Storage account not linked to the Foundry project
Evaluation features require a storage account linked to your Foundry project through a connection. If the storage account isn't connected, evaluations fail because the service can't read or write evaluation data.
Symptoms:
- Evaluations fail with errors related to storage access or missing storage configuration.
- The evaluation service can't upload evaluation results or download datasets.
Connect a storage account to the Foundry project
Connect your storage account to the Foundry project by creating an Azure Blob Storage connection. For step-by-step instructions, see Add a new connection to your project.
You can authenticate the connection by using either an account key or Microsoft Entra ID (recommended). If you use Entra ID, see Missing RBAC role assignment for Entra ID authentication to configure the required permissions.

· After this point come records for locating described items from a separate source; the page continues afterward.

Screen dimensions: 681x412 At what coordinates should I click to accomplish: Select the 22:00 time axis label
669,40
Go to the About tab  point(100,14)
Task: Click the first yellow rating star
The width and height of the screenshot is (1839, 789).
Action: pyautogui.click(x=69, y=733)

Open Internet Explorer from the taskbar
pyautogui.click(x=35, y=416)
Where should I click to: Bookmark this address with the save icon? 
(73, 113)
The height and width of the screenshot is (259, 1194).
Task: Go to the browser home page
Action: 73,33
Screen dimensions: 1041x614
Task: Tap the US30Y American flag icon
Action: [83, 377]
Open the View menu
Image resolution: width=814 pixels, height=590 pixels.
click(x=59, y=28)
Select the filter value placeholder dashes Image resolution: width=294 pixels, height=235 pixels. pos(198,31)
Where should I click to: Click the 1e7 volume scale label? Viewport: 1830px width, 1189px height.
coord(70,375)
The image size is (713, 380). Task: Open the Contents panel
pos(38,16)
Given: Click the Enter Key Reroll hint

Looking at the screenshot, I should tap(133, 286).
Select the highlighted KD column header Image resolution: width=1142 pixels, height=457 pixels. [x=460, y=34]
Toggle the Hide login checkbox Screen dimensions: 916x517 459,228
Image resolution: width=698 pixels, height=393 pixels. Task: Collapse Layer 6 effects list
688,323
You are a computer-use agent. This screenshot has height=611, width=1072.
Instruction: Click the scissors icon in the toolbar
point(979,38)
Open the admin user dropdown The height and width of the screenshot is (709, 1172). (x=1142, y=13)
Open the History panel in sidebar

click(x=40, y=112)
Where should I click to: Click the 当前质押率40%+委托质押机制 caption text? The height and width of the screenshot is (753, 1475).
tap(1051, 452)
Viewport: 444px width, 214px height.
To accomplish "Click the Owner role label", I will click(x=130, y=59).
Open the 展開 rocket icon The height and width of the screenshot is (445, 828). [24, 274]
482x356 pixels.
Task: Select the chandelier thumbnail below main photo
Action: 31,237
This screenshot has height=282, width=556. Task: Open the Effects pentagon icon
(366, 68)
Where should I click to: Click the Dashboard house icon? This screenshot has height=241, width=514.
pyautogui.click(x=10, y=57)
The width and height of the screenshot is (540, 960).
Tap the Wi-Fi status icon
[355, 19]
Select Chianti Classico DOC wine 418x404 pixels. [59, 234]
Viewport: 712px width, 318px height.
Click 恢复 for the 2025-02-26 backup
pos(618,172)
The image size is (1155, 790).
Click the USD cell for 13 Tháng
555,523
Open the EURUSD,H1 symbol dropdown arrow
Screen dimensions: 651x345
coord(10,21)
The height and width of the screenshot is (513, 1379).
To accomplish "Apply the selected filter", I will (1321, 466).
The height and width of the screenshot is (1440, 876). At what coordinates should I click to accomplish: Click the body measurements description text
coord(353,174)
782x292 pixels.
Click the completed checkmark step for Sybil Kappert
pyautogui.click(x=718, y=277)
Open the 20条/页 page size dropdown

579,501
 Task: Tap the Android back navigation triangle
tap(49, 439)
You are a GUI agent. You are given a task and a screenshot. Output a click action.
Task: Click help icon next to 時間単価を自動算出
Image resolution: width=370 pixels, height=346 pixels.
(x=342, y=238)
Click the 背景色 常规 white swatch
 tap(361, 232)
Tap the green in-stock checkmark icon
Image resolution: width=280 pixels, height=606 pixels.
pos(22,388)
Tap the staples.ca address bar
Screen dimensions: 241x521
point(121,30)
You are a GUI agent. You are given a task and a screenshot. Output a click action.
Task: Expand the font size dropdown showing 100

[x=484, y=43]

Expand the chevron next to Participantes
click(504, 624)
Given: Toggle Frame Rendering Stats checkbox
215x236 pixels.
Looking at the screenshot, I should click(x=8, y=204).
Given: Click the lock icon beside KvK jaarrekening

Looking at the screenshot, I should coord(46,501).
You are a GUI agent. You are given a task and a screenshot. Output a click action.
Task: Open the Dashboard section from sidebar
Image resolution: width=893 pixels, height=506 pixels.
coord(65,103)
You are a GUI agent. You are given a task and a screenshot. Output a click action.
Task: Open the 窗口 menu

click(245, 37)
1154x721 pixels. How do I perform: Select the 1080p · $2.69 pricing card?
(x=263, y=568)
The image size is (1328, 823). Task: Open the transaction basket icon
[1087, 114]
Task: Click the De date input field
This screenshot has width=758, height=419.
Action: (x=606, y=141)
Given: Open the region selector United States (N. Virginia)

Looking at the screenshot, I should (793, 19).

For more details on bringing your own storage for evaluations, see Rate limits, region support, and enterprise features for evaluation.
Missing RBAC role assignment for Entra ID authentication
If you connect your storage account by using Microsoft Entra ID authentication, the Foundry project's managed identity must have the Storage Blob Data Contributor role on the storage account. Without this role, the service can't read or write blob data and evaluations fail.
Symptoms:
- Evaluations fail with
403 ForbiddenorAuthorizationPermissionMismatcherrors. - You see errors indicating insufficient permissions to access the storage account.
- Storage operations time out or are denied.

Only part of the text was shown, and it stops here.